Мы с Антоном скрестили руки «стульчиком», посадили на них Сонину мать и снесли ее вниз, в подвал. Надо было возвращаться на Якиманку. Зенитки били все ближе и громче. Когда я выбежал во двор, громовая стрельба шла отовсюду и в промежутках между залпами было отчетливо слышно, как осколки зенитных снарядов с силою вляпывались в асфальт. Так, в беготне, в грохоте, я прощался с ними со всеми, а может быть, не успел попрощаться…

Нет, была еще одна встреча, еще одна! Последний раз я встретил Антона в конце октября на Полянке в булочной. Наступила внезапная зима, с морозом, снегом, но Антон был, конечно, без шапки и без пальто. Он сказал, что через два дня эвакуируется с матерью на Урал, и советовался, что с собой взять: дневники, научно-фантастический роман или альбомы с рисунками? У его матери были больные руки. Тащить тяжелое мог он один. Его заботы казались мне пустяками. О каких альбомах, каких романах можно было думать, когда немцы на пороге Москвы? Антон рисовал и писал каждый день. Из кармана его курточки торчала согнутая вдвое общая тетрадка. Он сказал: «Я и эту встречу в булочной запишу. И весь наш разговор. Потому что все важно для истории».

Спустя много лет я пришел к матери Антона – она единственная продолжала жить в доме на набережной, в той же квартирке на первом этаже, – и она дала мне шесть тетрадей Антоновых дневников. Это были дневники последнего предвоенного года, они почему-то остались в московской квартире и оттого сохранились. Все остальные сочинения Антона Овчинникова, его альбомы и научные труды погибли в реке Исеть, когда баркас перевернулся и Антон с матерью сами едва спаслись.

Вот что Глебов старался не помнить: того, что сказал ему Куно Иванович, когда по нелепой случайности столкнулись на аллейке Рождественского бульвара.
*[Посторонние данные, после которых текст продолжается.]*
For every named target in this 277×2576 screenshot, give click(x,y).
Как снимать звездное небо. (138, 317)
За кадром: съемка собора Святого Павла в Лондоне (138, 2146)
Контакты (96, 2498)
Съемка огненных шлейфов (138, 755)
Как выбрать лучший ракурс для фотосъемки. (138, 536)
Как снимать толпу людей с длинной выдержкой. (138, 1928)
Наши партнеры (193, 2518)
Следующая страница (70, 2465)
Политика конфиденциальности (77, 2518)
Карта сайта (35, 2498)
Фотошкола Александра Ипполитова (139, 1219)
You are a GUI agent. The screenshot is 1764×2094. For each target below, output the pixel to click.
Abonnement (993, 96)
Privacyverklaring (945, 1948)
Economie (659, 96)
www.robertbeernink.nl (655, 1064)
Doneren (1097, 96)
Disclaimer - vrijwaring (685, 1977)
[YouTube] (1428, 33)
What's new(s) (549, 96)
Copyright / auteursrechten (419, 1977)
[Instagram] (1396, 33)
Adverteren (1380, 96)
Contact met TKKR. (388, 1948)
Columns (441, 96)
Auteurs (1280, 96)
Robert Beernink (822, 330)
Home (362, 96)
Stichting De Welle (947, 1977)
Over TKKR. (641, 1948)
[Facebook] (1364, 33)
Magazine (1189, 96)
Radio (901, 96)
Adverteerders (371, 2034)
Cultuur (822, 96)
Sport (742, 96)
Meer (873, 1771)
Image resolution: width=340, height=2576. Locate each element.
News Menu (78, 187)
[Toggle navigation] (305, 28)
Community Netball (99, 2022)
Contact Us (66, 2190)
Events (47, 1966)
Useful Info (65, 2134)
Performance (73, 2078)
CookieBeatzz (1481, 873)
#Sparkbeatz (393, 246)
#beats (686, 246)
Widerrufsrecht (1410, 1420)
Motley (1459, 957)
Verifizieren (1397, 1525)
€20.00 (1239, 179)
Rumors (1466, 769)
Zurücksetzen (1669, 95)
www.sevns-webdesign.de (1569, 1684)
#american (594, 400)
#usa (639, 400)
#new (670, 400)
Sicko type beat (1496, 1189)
И как вел себя Глебов, услышав то, что ему сказали. Совсем другие времена, лет восемь спустя, но тоже отчего-то нервность, взвинченность, то ли накануне докторской, то ли было в пору, когда он переходил оттуда сюда, и тут эта встреча на Рождественском. Зима! Ну конечно, глубокая зима. Аллейка желтела песком, а рядом сугробы снега. Кто-то упал в снег. Глебов шел не один. В том-то и дело, что было сказано при людях, и у Глебова помутилось сознание. Если бы не спутники, которые оттащили его, все кончилось бы совсем скверно. Потому что он не соображал, что делает. Он хотел чуть ли не задушить этого человека, повалил его наземь, стискивал горло. Всю жизнь старался об этом забыть, и почти удалось, почти забылось – он, например, уже не помнил, какие именно слова сказал тот человек, – и сохранилось лишь в виде слабого сжатия посередине груди, как от давно миновавшего ужаса. Когда возникало воспоминание о том человеке, крайне редко и необъяснимо отчего, все ограничивалось ощущением сжатия посередине груди.